Feb. 7 (Bloomberg) -- Demand for investment-grade corporate bonds in Europe returned this week for the first time in a month as confidence in the U.S. economy outweighed concerns about slowing growth in emerging markets.
The average extra yield investors demand to hold the debt instead of government securities fell 1.2 basis points to 92.5 basis points, the narrowest spread since Jan. 29, according to Bloomberg bond index data. The cost of insuring the notes also declined, with the Markit iTraxx Europe Index of credit-default swaps on 125 investment-grade companies falling to the lowest level in two weeks.
Investors are awaiting a report that may show U.S. payrolls more than doubled in January while the unemployment rate held at a five-year low, according to economists surveyed by Bloomberg.

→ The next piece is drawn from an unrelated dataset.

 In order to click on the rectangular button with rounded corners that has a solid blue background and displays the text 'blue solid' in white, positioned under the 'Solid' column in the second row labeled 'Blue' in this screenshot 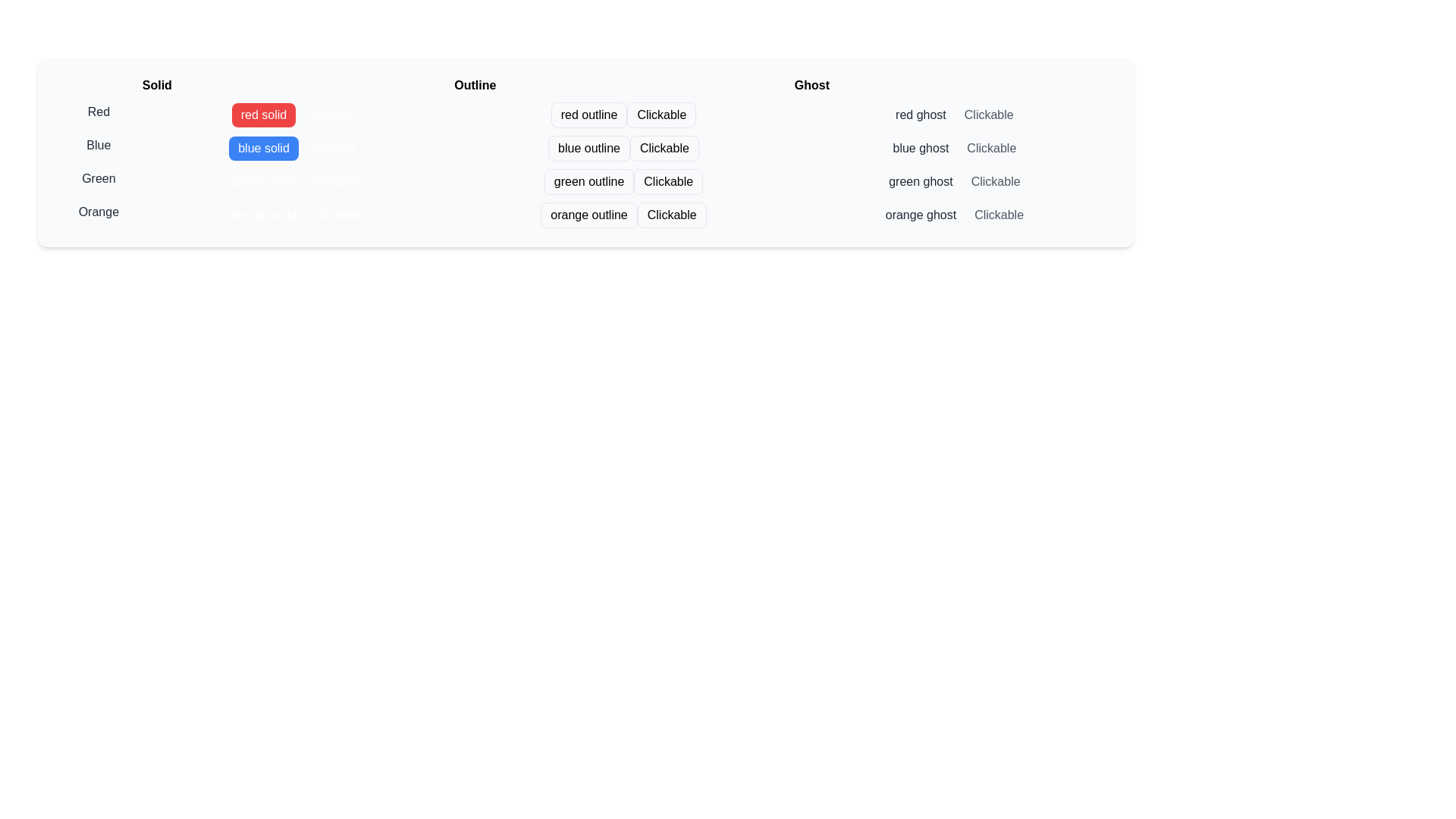, I will do `click(263, 149)`.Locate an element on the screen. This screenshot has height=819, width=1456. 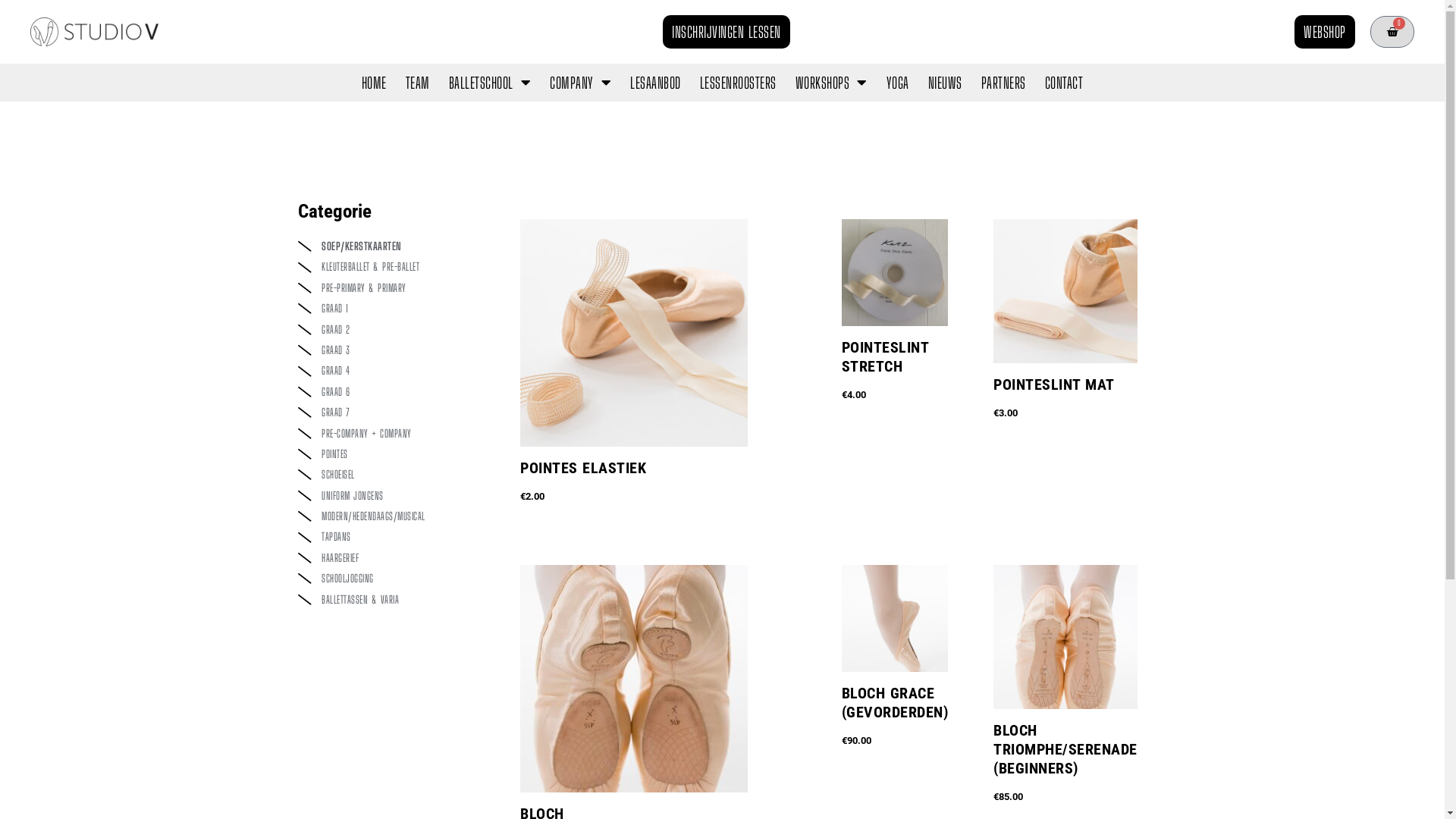
'WEBSHOP' is located at coordinates (1324, 32).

That’s helping ease concerns that global growth is slowing following the worst selloff in emerging-market currencies in five years.
“There was an air of panic surrounding emerging markets and people are starting to see through the noise,” said Simon Ballard, head of credit strategy at National Australia Bank in London. “Across the capital structure, there’s been renewed appetite in the last few days.”
Non-financial companies led by Verizon Communications Inc. sold 8.2 billion euros ($11 billion) of bonds in Europe this week, the most since the week ending Jan. 17, according to data compiled by Bloomberg.